By Wing Comd Shaharyar Shaukat (R), 60th GD (P) Course
Editor’s Note: Wing Comd Shaharyar Shaukat took early retirement in 1999. He has now settled in Vancouver, Canada. He has written this article about his friend Zaheer-ud-Din Khan, an EME officer (s/o Maj Bashir-ud-Din Khan, RVFC). Maj Zaheer also took early retirement a couple of years earlier than Wing Comd Shaharyar Shaukat. Unfortunately, Maj Zaheer was shot by unknown assailants in Lahore on 7 Sept 2006.
Back in 1976, I was a newly graduated Pilot Officer and Zaheer was then a defence nominee studying in UET Lahore. Someone very close to me had heard about a ‘Pir’ Sahib who lived in the outskirts of Lahore and I was thus tasked to get ‘dua‘ and ‘dum‘ done from the ‘saintly’ figure. Somehow or the other, Zaheer could not take me to the ‘Pir’ Sahib, may be he was too busy in his studied or he didn’t believe in Pirs.
On my great nudging, Zaheer finally relented. He agreed to accompany me to see the ‘Pir’ Sahib.

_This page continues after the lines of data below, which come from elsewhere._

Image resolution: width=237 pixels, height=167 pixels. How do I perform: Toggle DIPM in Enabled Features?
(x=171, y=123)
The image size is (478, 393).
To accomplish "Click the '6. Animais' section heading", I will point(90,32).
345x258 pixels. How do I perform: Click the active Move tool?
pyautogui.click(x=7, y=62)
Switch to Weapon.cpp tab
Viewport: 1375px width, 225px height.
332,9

Neither of us was so inclined but he understood my compulsion. So on a wintry afternoon of 1976, we both on a two-wheeler were trying to find the ‘Pir’ Sahib’s ‘Dera‘, in the outskirts of Lahore. With buffaloes sloshing in the ponds, cow’s dung plastered liberally outside the kutcha walls, hordes of mosquitoes on the loose : it was quite a change from our comfort zone.

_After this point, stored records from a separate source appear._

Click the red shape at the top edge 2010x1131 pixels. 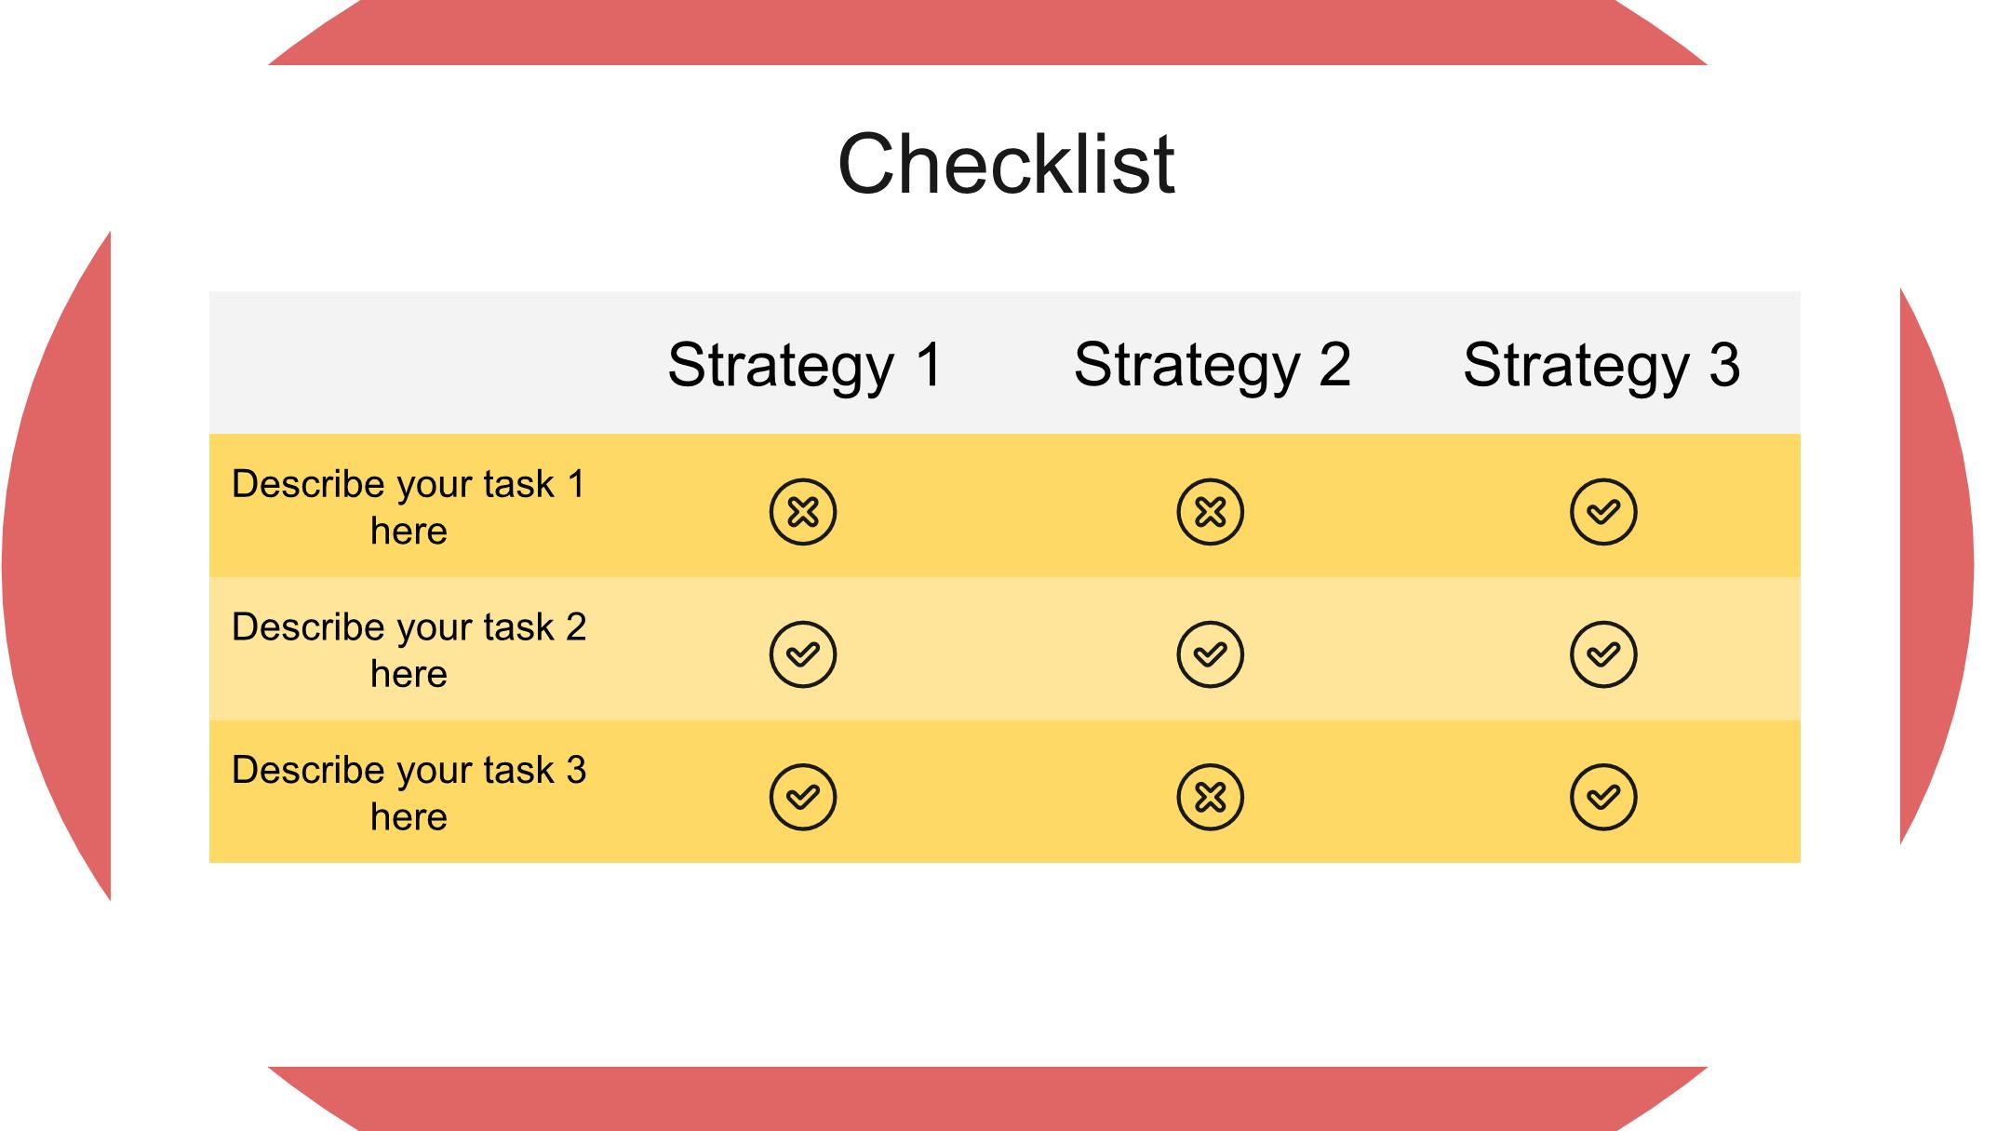tap(987, 33)
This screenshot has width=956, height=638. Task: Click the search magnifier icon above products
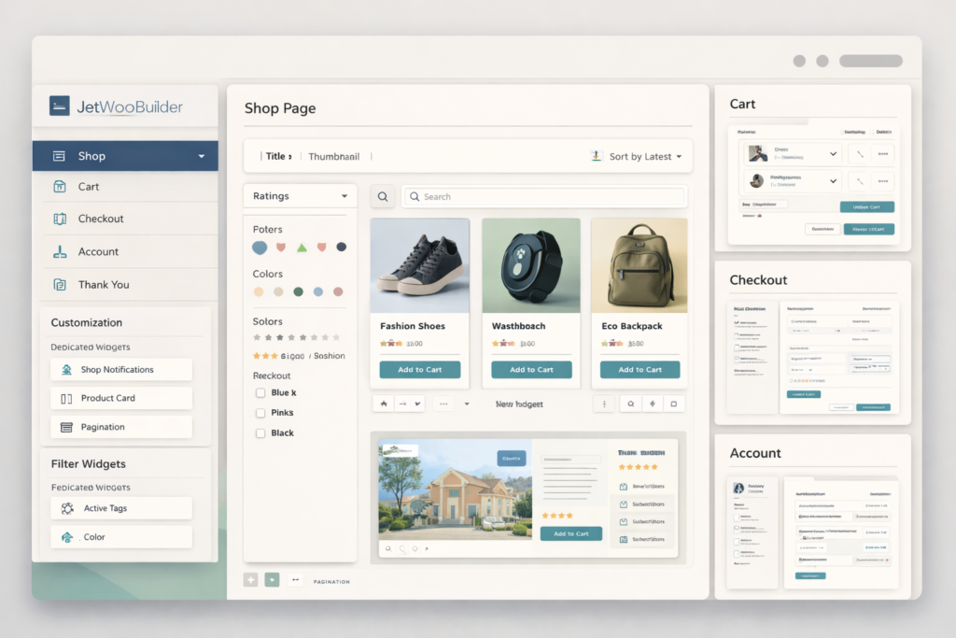(x=383, y=196)
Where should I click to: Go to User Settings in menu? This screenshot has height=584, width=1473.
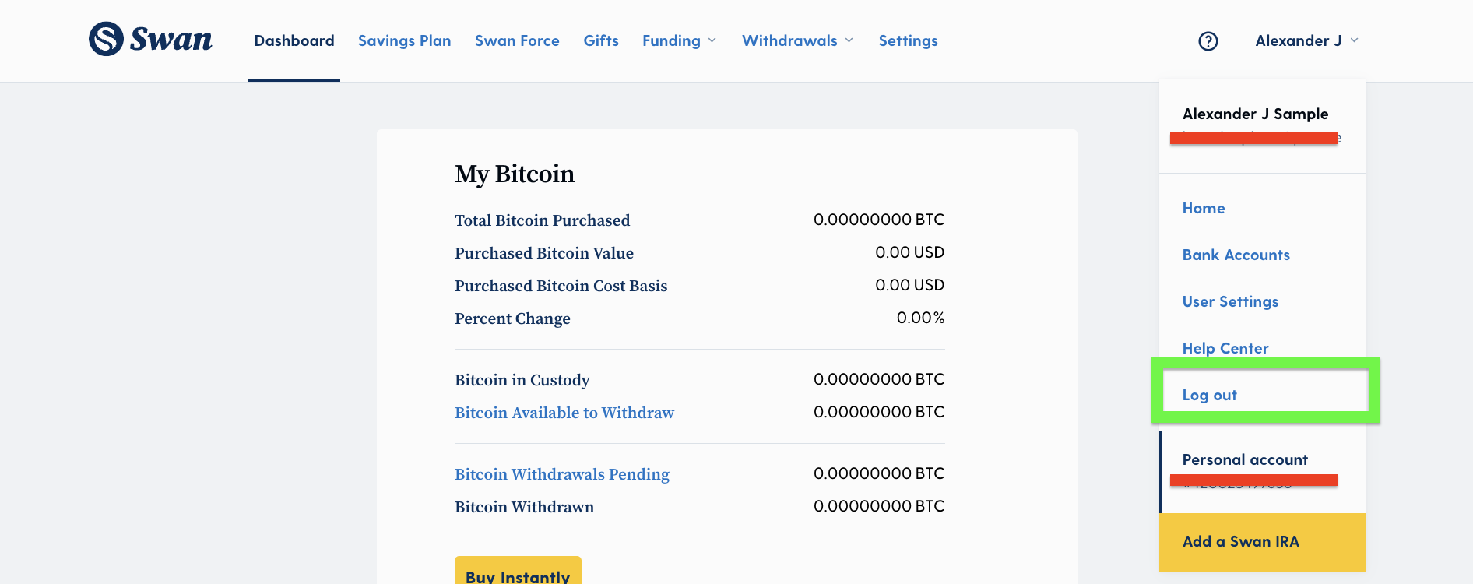(1230, 301)
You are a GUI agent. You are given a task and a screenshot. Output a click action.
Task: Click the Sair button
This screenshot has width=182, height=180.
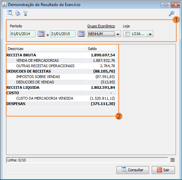click(x=163, y=170)
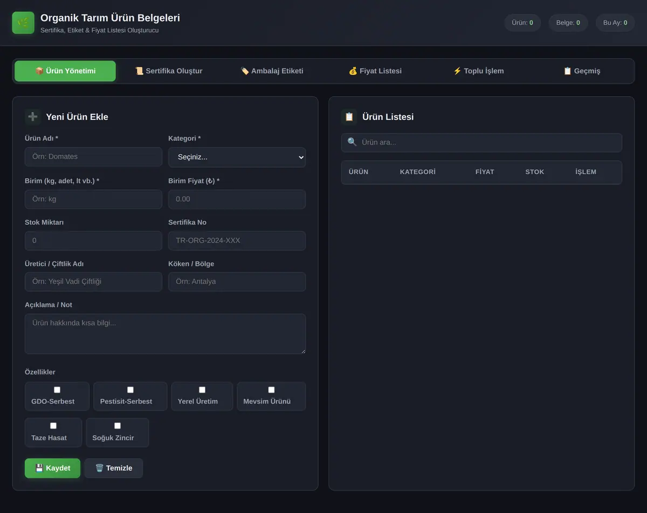Check the Pestisit-Serbest option

[x=130, y=389]
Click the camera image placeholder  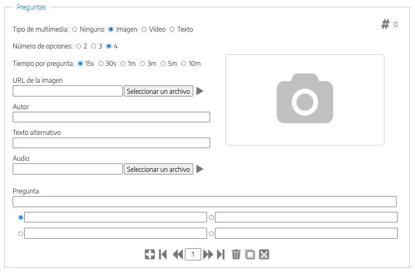pyautogui.click(x=304, y=100)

We finally found the place and saw some folks filling water bottles from the hand pump outside the ‘Dera‘. This was a pre-requisite before entering the room and we joined the dozen or so folks awaiting their turn. The ‘Pir’ Sahib was in his thirties, seated on a raised platform, while others waited their turn on the floor mat. After getting ‘dua and dum‘ done they would exit with great reverence, making sure that they didn’t turn their back to him. An interesting observation: at a certain point, ‘Pir’ Sahib would deliberately look away and the ‘mureed‘ would quickly slip in a currency note of some denomination under his rug.

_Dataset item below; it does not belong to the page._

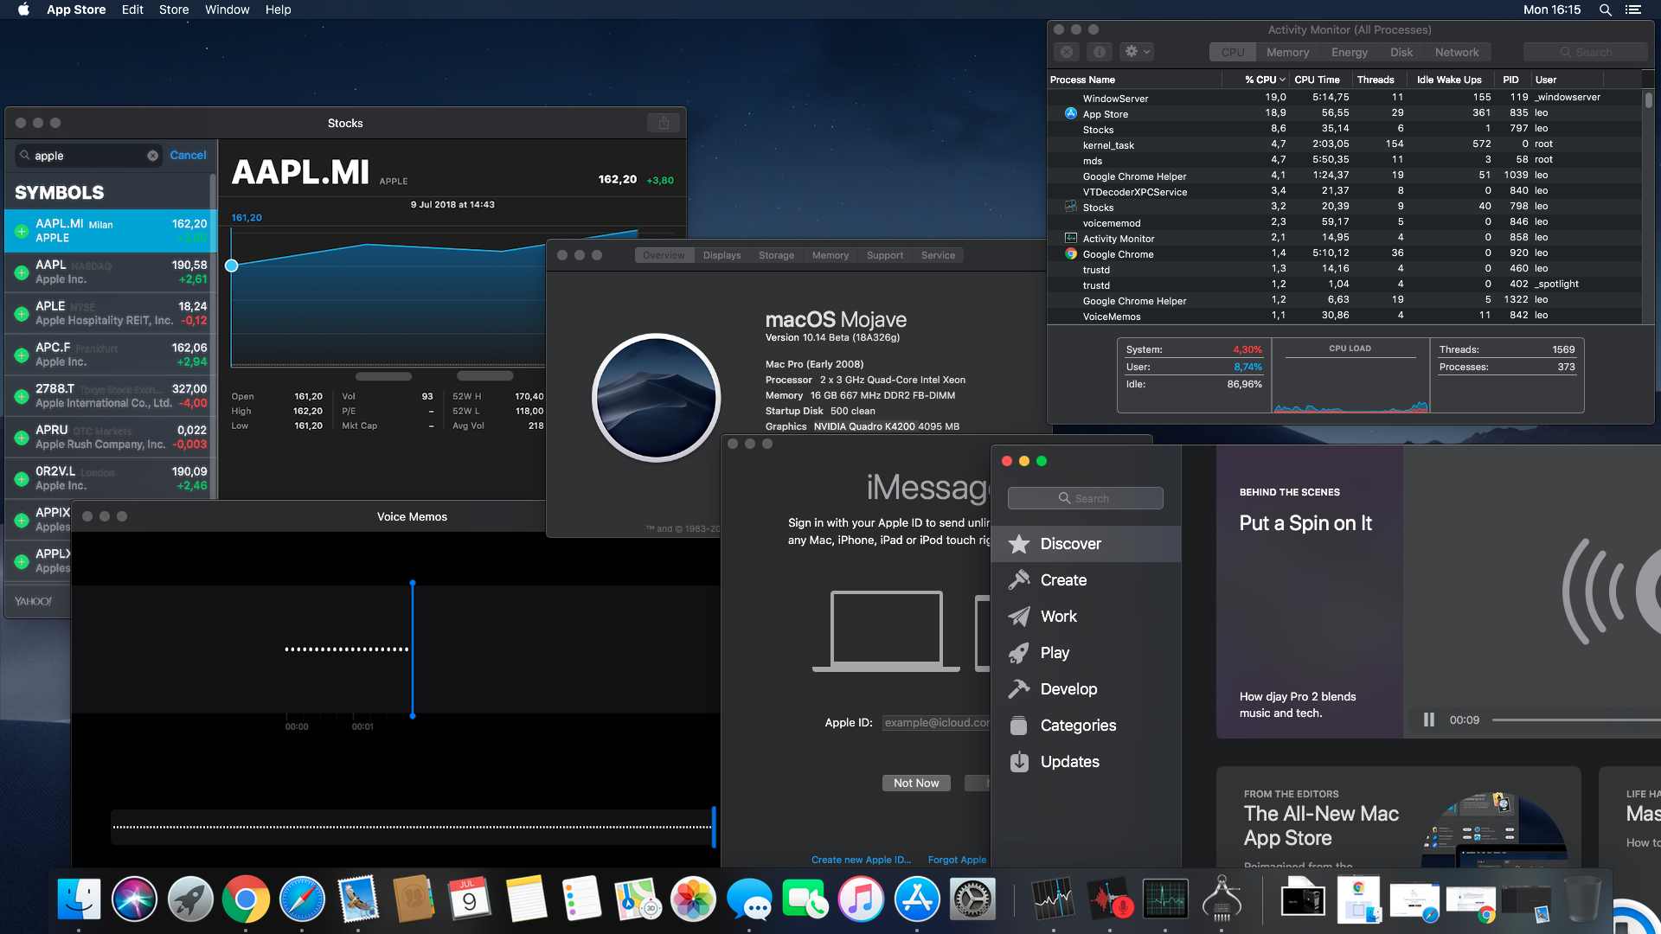The width and height of the screenshot is (1661, 934).
Task: Click the Not Now button in iMessage
Action: [x=916, y=783]
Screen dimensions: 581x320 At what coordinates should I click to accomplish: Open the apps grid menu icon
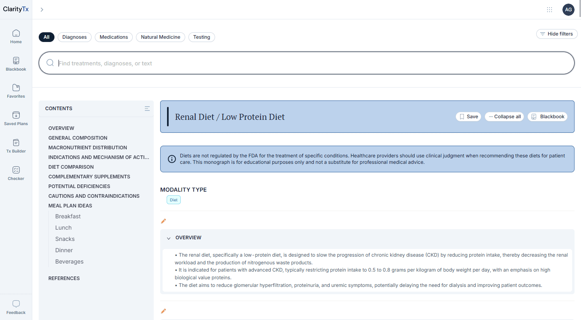pyautogui.click(x=549, y=10)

I placed a currency note in my palm and decided to do what the Romans do in Rome. Zaheer, saw my action and snatched it instantly. I protested meekly, as the prevailing ambience was of reverence and spirituality. He shushed me and asked me to keep quiet. Mercifully, we were at the end of the waiting otherwise we would have been declared ‘persona non grata’ by ‘Dera‘ administration.
On our turn, instead of the expected usual meek and subservient manner, Zaheer started a friendly and casual conversation. The ‘Pir’ Sahib was initially taken aback but soon enough was enjoying our conversation. He worked at a local bank and wasn’t as boring as we had thought. When the time came for ‘look away’, to my horror Zaheer put his hand under the rug and pulled out a few currency notes. Already feeling guilty of free ‘dum‘ I was shoving them back under the rug. This push-pull lasted a few seconds and am still not sure if we walked out of that place better than we had arrived. My currency note was certainly safe in Zaheer’s pocket; I guess that covered the gas expense.
On the way back, Zaheer explained his philosophy and it did carry weight. He said, “What can you expect from a person who even doesn’t know what’s happening below his rug?”
Rest in peace, my dear Zaheer. I am sure you must be pretty happy up there.